• _RECORDED INFORMATION_:
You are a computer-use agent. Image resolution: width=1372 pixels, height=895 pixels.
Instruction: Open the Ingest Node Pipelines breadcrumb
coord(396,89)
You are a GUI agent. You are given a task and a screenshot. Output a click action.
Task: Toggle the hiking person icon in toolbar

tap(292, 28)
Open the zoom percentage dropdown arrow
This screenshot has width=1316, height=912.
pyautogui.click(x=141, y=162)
...
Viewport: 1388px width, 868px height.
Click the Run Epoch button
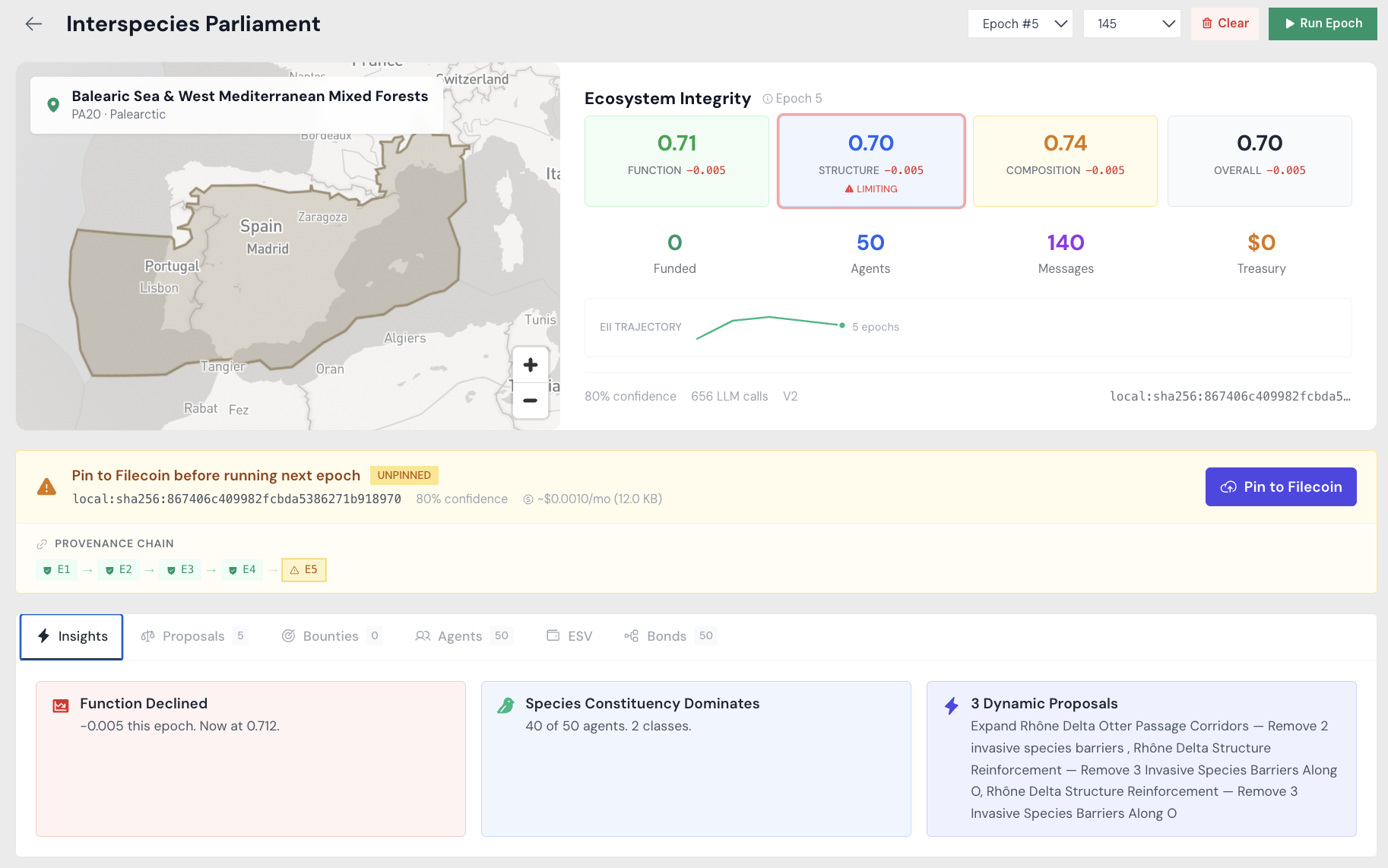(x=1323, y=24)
...
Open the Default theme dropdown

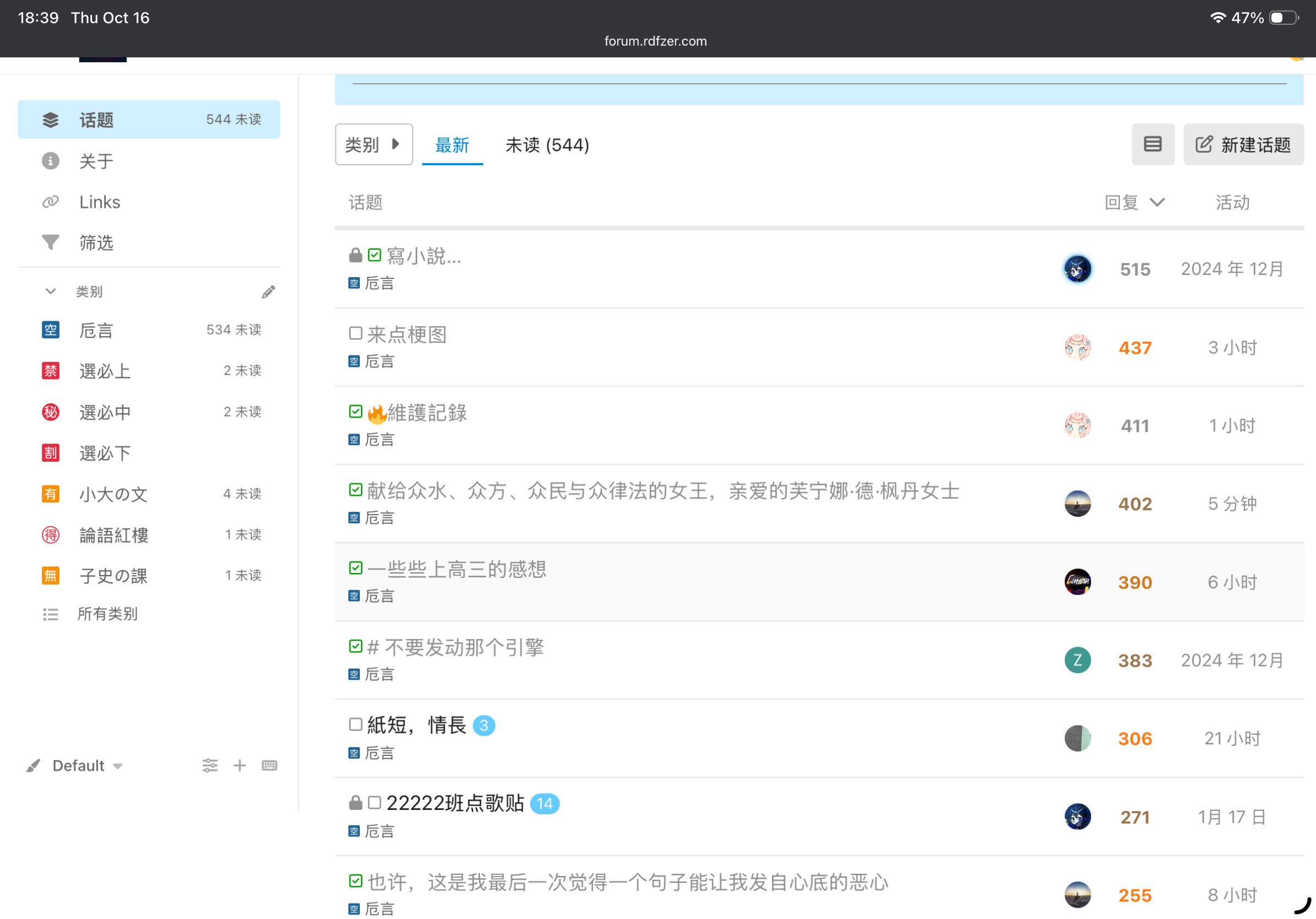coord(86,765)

• _DIRECTIONS_:
If a line in the records above contains the word "agent", copy it.

• _COMPLETED EXERCISE_:
You are a computer-use agent. Image resolution: width=1372 pixels, height=895 pixels.
You are a GUI agent. You are given a task and a screenshot. Output a click action.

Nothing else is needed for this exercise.